Винсент кивнул. Он рассказывал о ней Мышу, когда маленький жестянщик помогал ему в его мастерской воплощать в металл какую-нибудь идею.
— Боится ее мира, — сказал он. Его глубокий, несколько грубоватый, несмотря на всю его мягкость, голос отражался эхом от сводчатого потолка. — Боится моих посещений Верхнего мира.
Мышь энергично пожал плечами.
— Наверху нет проблем. Погонятся — убежишь. — Он пренебрежительно махнул рукой с мозолистыми пальцами, торчащими из обрезанных перчаток. Потом, застенчиво глядя на Винсента, спросил: — Она добрая? С тобой?
Тот кивнул, не сдержав улыбки от такого простодушного вопроса. Добрая, подумал он. Радость оттого, что кто-то может разделить твои мысли, твои чувства, что ему можно доверить абсолютно все. Непринужденность ее общения, ее заботливое понимание, ее тревога перед трудностями и злом мира и ее полная достоинства любовь к жизни. То, что она, как и Отец, и Мышь, и его друзья в Нижнем мире, воспринимала его тем, что он есть. Нерушимое доверие между ними. Добрая. Да. Кроме любви, которая бросала его к ней, той любви, глубина которой порой пугала его… была еще и доброта. Да. Она была доброй
— Она твой друг?
— Да, — мягко ответил Винсент, хотя то, что их связывало, было глубже дружбы, глубже даже любви — понимание без вопросов, как будто они знали друг друга всю свою жизнь.
Мышь помедлил, заметив морщины, собравшиеся на лбу Винсента, желая помочь ему, но не зная как. Потом он достал из кармана покрытый грязью сверток из ткани, который Винсент заметил у него в комнате Отца, и смущенно вложил его в руку Винсента:
— Может, ты подаришь ей это? Потому что она твой друг?
— Да не надо бы тебе… — начал Винсент, глубоко тронутый тем, что Мышь принимает его заботы так близко к сердцу.
— Твой друг — мой друг, — решительно и твердо возразил Мышь, отталкивая сверток, который Винсент собирался вернуть, — ты счастливчик. Отец, — он покачал головой, — Отец не понимает.
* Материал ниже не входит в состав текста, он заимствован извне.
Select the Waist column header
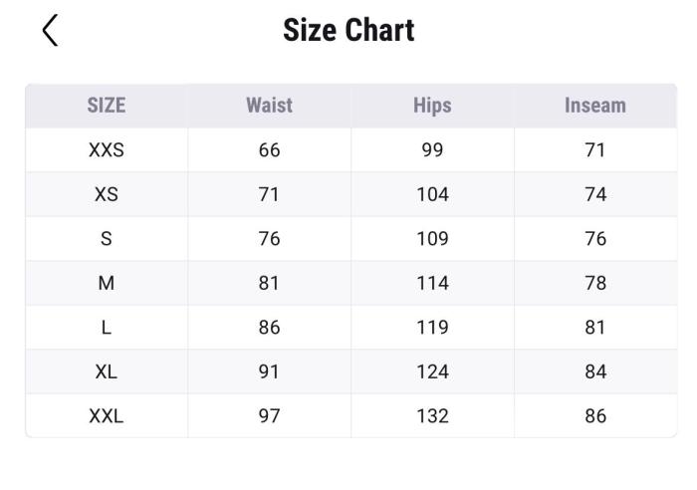The height and width of the screenshot is (490, 697). click(x=269, y=106)
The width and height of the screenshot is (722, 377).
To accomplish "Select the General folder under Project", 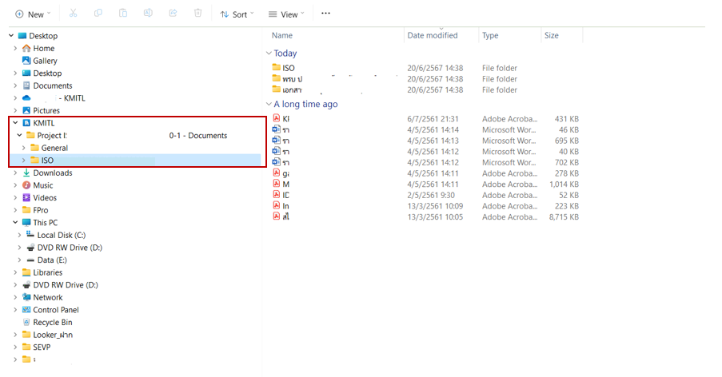I will [x=54, y=148].
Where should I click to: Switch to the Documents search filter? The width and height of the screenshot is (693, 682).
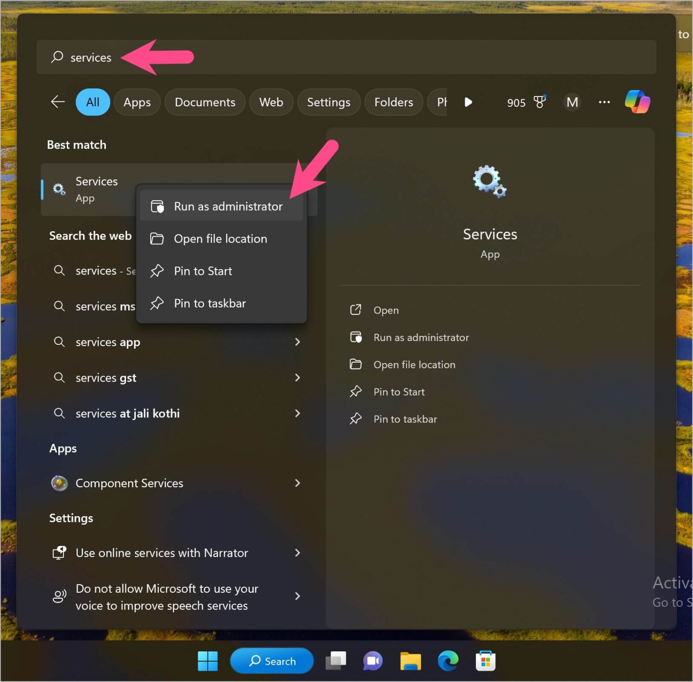pyautogui.click(x=205, y=102)
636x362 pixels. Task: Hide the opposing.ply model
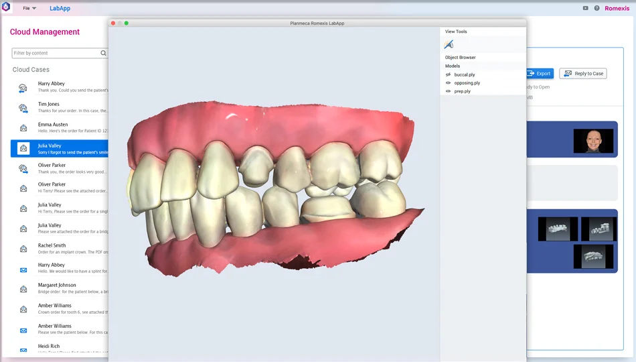click(448, 83)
Нет, подумал Винсент со вздохом, он слишком хорошо все понимает. Винсент никогда не спрашивал старика, что заставило того покинуть мир, в котором он жил, почему он скрылся в убежище туннелей так много лет тому назад, но он знал, что Отец, в отличие от многих обитателей туннелей, никогда, даже на краткое время, не поднимался в Верхний мир, не доверяя миру над их головами и опасаясь его.
И возможно, подумал он, Отец был прав. Его любовь к Катрин была безнадежна, потому что он никогда не смог бы стать частью ее мира… Он, как всегда говорил Отец, хочет того, что невозможно. Но то, что выпадало им, их украдкой проведенные вечера, доставляло ему не сравнимое ни с чем наслаждение. Каким-то странным образом этого было вполне достаточно и даже больше чем достаточно. Инстинкт повелевал ему доверять своему сердцу, а его сердце говорило ему, что независимо ни от чего их любовь была величайшим сокровищем, которое надо хранить.
Он был счастлив, что Мышь, хотя не понимая всего этого, поддерживает его.
— Спасибо тебе, Мышь, — сказал он, глядя вниз на своего друга. — А что это? — Его когтистая рука, на удивление ловкая, начала было разворачивать сверток, но Мышь быстро произнес:
— Не здесь! — Он быстро обернулся назад, словно боясь, что за ним подсматривают. Потом, смущенно улыбнувшись, сказал: — Лучше, если она сама его откроет.
— Ладно. — Винсент, привыкший к изворотливой скрытности Мыша, тщательно упрятал маленький сверток в карман своей накидки.
Мышь улыбнулся.
— Надо теперь сходить помочь Отцу, — сказал он и добавил заговорщически: — Без Мыша он пропадет. — И, довольный тем, что он более или менее посочувствовал своему другу, он исчез в темноте, спеша вслед за Винслоу и Кьюлленом.